▸ **Material supplied**:
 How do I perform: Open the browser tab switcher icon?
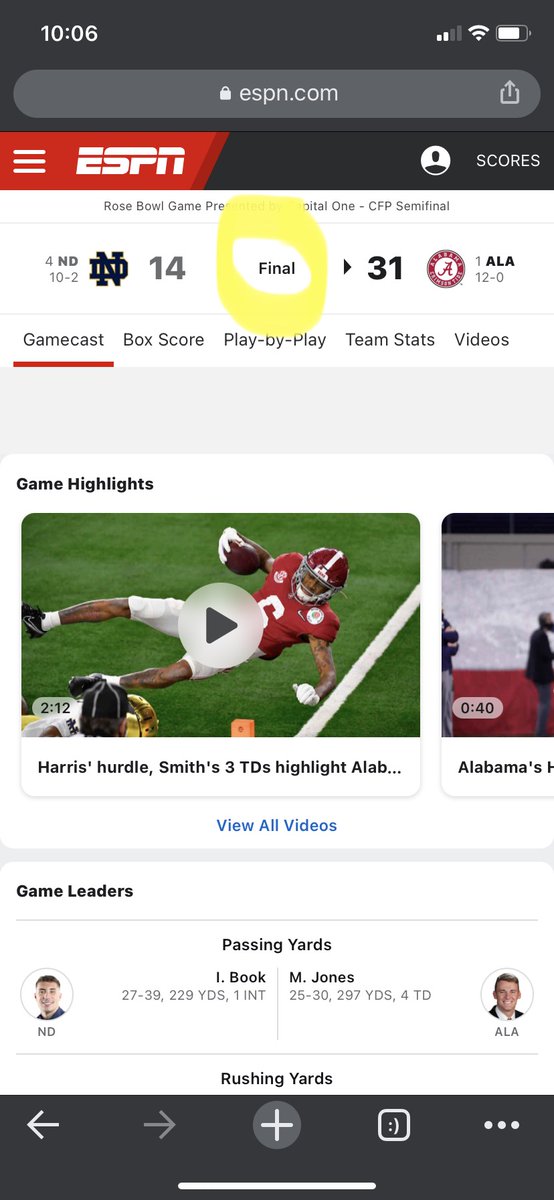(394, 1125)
...
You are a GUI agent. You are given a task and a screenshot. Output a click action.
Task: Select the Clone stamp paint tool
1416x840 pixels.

▸ **What the exercise asks**:
Return verbatim the lines of material beginning at the one containing "How do I perform: Open" and continuing through the one containing "(394, 1125)", with the pictures left out.

▸ **Completed task**:
 How do I perform: Open the browser tab switcher icon?
(394, 1125)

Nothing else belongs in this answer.